> [About this exercise] Although the entries contain pictures, copy only their text, exactly as written.

(Records from a data collection)
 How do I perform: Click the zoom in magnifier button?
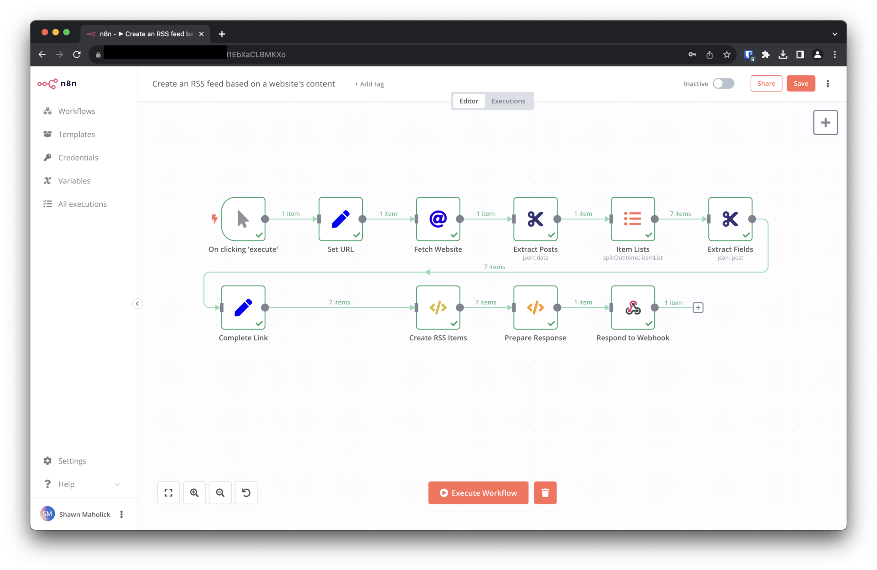(x=194, y=493)
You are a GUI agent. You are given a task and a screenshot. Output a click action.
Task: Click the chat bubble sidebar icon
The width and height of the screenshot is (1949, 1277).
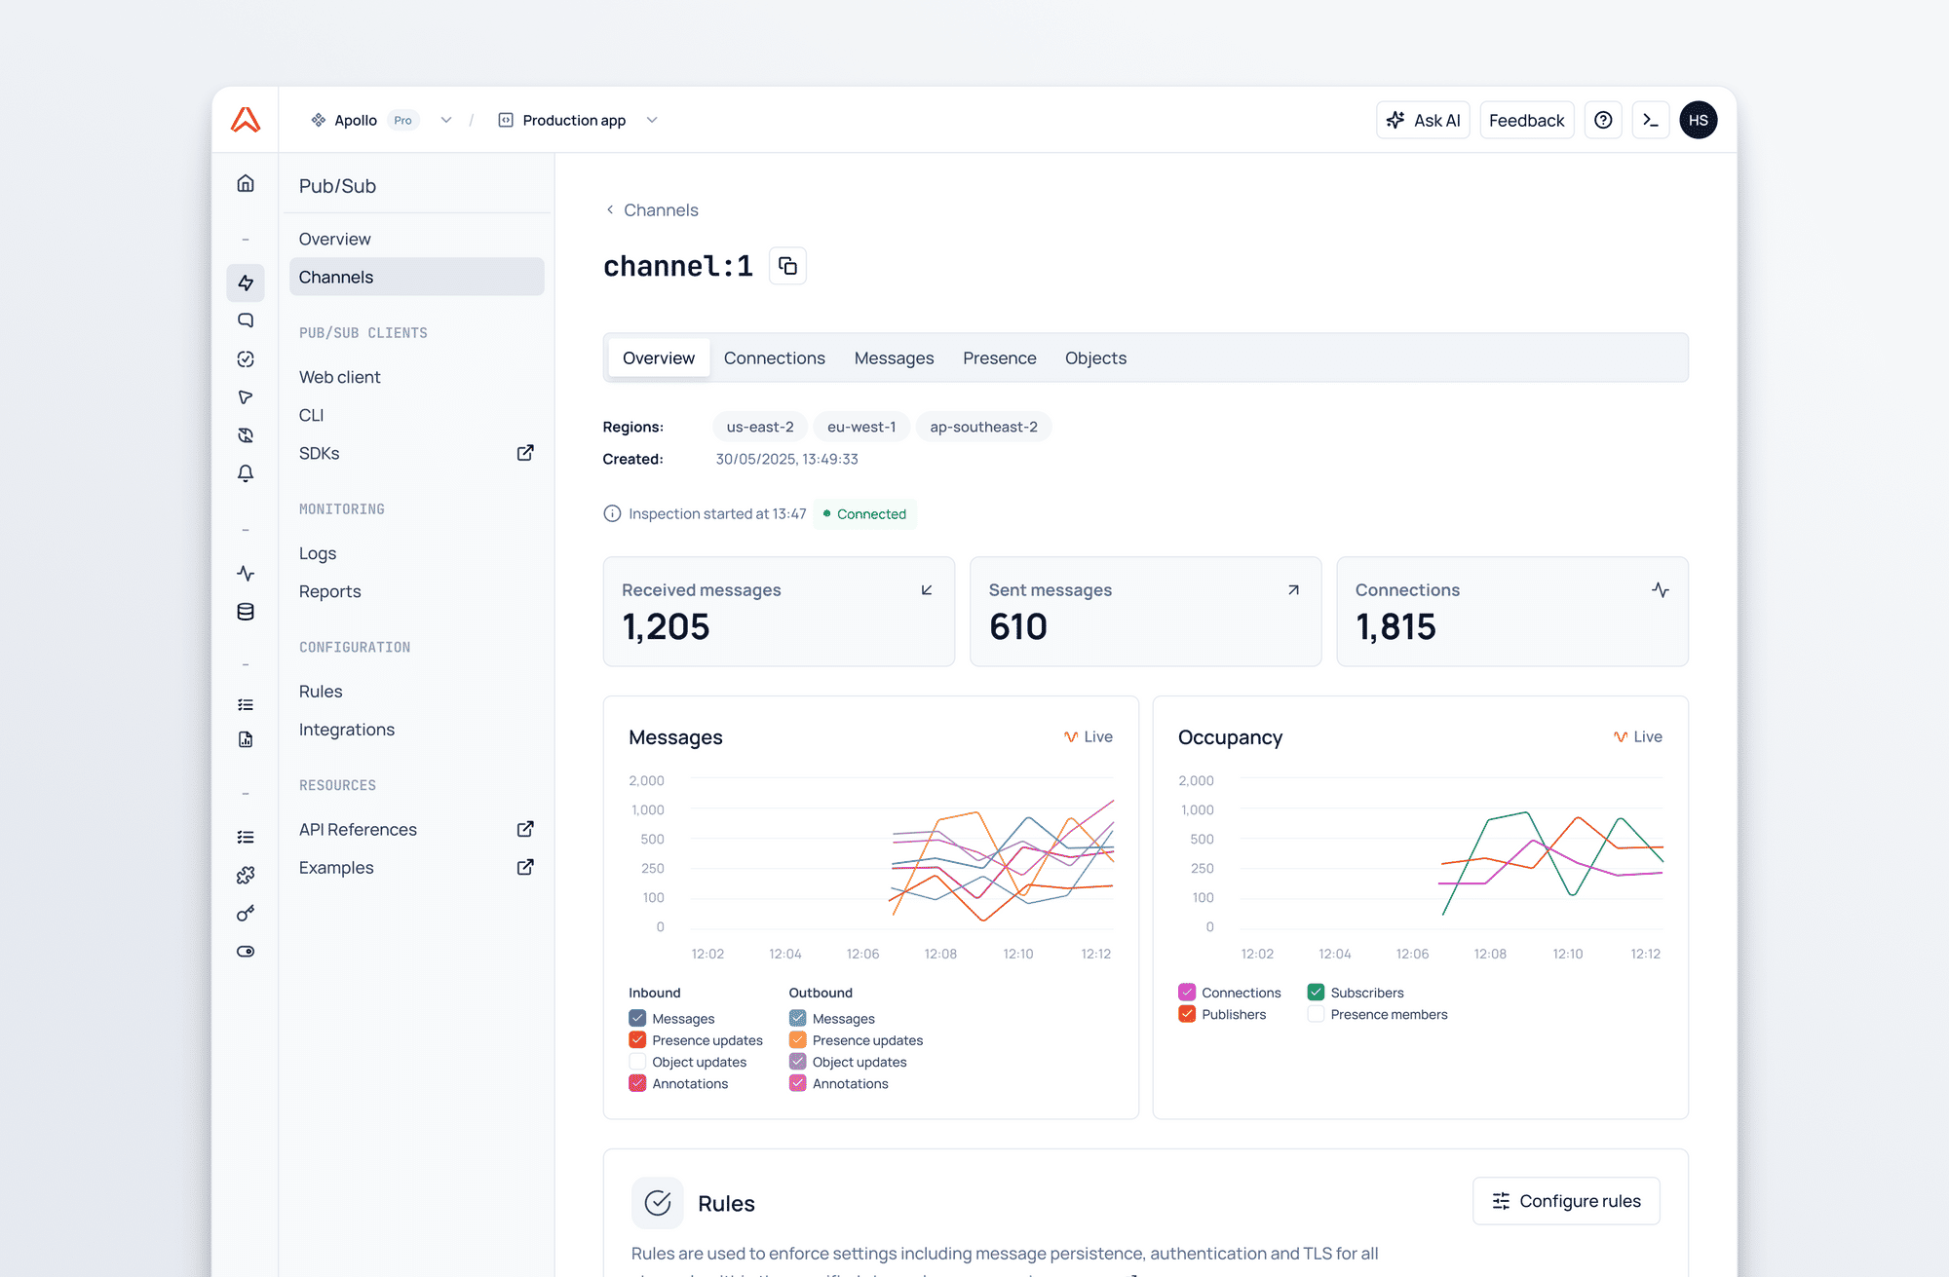[246, 320]
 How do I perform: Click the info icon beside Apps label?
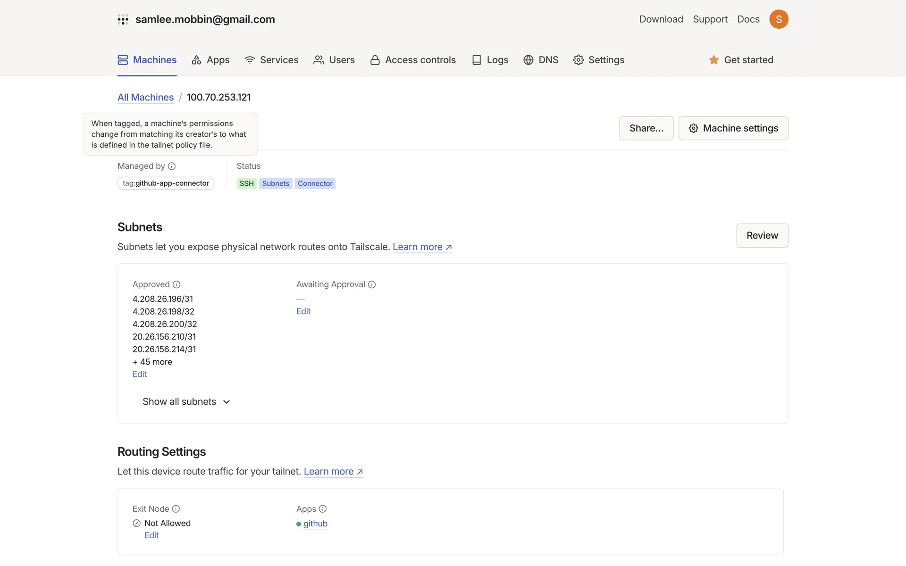coord(323,509)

> [Output for this exercise]
 How do I perform: Click the zoom in magnifier button?
(x=194, y=493)
You are a GUI agent. You are given a task and a screenshot. Output a click action.
Task: Click the chat bubble sidebar icon
The width and height of the screenshot is (1949, 1277).
[246, 320]
 How do I perform: Click the info icon beside Apps label?
coord(323,509)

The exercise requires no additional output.